As we write, 75% of adults in the UK have now been fully vaccinated against COVID-19. And with the percentage increasing, employers and employees are beginning to think about a potential return to the office, and looking at ways in which this would work.
Whilst some organisations are considering a hybrid approach to working, with staff splitting their working hours between home, third workplaces and the office, others are still experimenting with what works best for them.
For business owners, it’s a daunting time because they want to do what is best for their employees but also get business back to where it was before the pandemic hit. For those who have been remote working since the pandemic hit, it is also a daunting time with the idea of returning to the office filling them with anxiety and/or worry.
If you are the employer…
There are several things to consider when approaching the return to the office transition. The first one is to be open, honest and transparent with your employees. Communicate with them about your thoughts, share information about the processes you’re putting into place and lay out how you intend to protect them and their well-being at work. If your staff aren’t clear about your intentions and plans, it can cause a lot of uncertainty and anxiety. Make it clear to your employees that they can come to you with any questions or concerns they may have about their individual circumstances, and make them feel as though they’re able to approach you about the subject openly and honestly.
Setting expectations is the next integral part of your plan when it comes to welcoming employees back to the workplace. Whatever model you decide to implement, whether it’s coming back to the office full time or adopting a hybrid model – it’s important to lay the plans down in steps that are easy to follow and to understand. Your employees will know where they stand and what is expected of them ahead of time and it gives them time to transition.
Involve your employees in your decision making, collect feedback from them and share your findings with the team. This way people can see how you came to your decision and understand better the process behind the decision you’ve made. They will also feel like they’ve had a say in what happens and how it will affect them. Having them included in the process will also highlight things you may or may not have thought about, helping you with the pros and cons of each option.

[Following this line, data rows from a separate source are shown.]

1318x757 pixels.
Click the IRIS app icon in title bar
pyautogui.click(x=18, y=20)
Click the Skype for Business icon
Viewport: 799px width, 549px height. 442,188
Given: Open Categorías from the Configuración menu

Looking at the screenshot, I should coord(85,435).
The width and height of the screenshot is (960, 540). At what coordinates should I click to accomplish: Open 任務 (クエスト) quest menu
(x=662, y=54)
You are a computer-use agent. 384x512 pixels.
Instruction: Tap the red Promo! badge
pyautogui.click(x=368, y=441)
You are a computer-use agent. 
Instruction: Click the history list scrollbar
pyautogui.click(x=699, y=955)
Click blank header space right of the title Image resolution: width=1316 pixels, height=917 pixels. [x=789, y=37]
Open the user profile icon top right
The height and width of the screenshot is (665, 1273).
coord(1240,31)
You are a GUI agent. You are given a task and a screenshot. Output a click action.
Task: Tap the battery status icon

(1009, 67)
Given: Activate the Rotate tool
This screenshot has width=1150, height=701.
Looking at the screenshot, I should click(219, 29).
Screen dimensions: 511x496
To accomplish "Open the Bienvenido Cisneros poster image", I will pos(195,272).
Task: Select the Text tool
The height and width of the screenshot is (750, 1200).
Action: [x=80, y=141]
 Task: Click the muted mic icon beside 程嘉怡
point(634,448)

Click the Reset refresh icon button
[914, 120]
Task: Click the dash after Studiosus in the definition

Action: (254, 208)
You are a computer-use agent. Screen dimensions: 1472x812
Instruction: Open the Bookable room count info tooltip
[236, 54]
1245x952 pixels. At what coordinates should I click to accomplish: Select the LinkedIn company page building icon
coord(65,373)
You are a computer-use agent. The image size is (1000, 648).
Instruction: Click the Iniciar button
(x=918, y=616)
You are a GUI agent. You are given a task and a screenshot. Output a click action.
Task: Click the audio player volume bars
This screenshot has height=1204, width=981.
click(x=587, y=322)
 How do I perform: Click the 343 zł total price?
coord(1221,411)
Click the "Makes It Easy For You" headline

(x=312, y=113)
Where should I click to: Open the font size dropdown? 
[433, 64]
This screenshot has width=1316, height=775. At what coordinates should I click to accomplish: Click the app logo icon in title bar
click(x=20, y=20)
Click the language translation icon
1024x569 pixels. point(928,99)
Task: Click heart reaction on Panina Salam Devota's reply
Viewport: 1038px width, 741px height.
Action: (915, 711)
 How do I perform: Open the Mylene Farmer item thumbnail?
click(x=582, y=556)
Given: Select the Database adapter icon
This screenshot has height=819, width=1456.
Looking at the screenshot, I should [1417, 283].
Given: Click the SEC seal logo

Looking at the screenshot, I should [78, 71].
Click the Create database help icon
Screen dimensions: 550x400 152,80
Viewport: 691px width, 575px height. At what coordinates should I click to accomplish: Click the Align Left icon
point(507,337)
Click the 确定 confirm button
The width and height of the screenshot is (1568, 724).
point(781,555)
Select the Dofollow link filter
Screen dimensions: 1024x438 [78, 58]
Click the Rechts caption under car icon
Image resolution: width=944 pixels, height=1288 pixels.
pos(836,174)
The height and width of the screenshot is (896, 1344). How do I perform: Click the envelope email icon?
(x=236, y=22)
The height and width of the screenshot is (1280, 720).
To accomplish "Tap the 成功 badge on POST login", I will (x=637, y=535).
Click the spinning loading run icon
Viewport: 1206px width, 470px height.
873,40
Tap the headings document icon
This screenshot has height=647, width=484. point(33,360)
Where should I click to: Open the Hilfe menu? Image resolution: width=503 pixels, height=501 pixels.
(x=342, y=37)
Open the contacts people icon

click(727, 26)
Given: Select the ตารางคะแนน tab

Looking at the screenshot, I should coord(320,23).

Don’t be afraid to admit when something isn’t working and go back to the drawing board. There is no harm in implementing a decision after doing all of the above items and then realising it’s not going to work. It doesn’t have to be a decision you make and then stick to. If you articulate this to your team they will know that your approach is on a trial and error basis and that tweaks or changes might need to be made to perfect the new way of working.
If you are an employee…
It’s important firstly to accept that what you are feeling is perfectly normal, any anxiety about returning to the workplace is justified and you should get the emotional support you need when it comes to transitioning back to a new way of working. It’s important to check in with how you’re feeling and monitor your anxiety. Be candid with your boss about how returning to the office makes you feel and don’t try and bury your feelings about it. If you don’t feel comfortable discussing mental health with your workplace, then consider a therapist or counselling.
Try to put yourself in your bosses shoes, and note that this is their business and therefore their livelihood. It’s important to be patient with them as they navigate this new way of working and it’s also integral that you offer a degree of flexibility to help things work well. We have already proven that we can adapt to remote working quickly and effectively, and there shouldn’t be a reason why we can’t adapt to a way of working that incorporates office work, working from home and or/third workplaces. Give yourself time to adapt to new changes too and be kind to yourself!
Inject some positivity! One way you can help all the team is to inject some positivity into the day, strike up conversations that are light-hearted and unrelated to the new way of working. Helping make your colleagues settle and feel secure with the new changes will in turn help you. It’ll also remind you that working in person with your team can be enjoyable and mood-boosting.
—- In Summary —-
There is no wrong or right way to approach the return to the office. Whatever your workplace has decided in terms of returning to work, continuing with remote working or adopting a hybrid solution – it’s important to consider the above steps to make it a less scary experience for all involved. Being mindful of others’ feelings and thoughts is important, and it’s going to be a time of transition for everyone. We’re all in it together.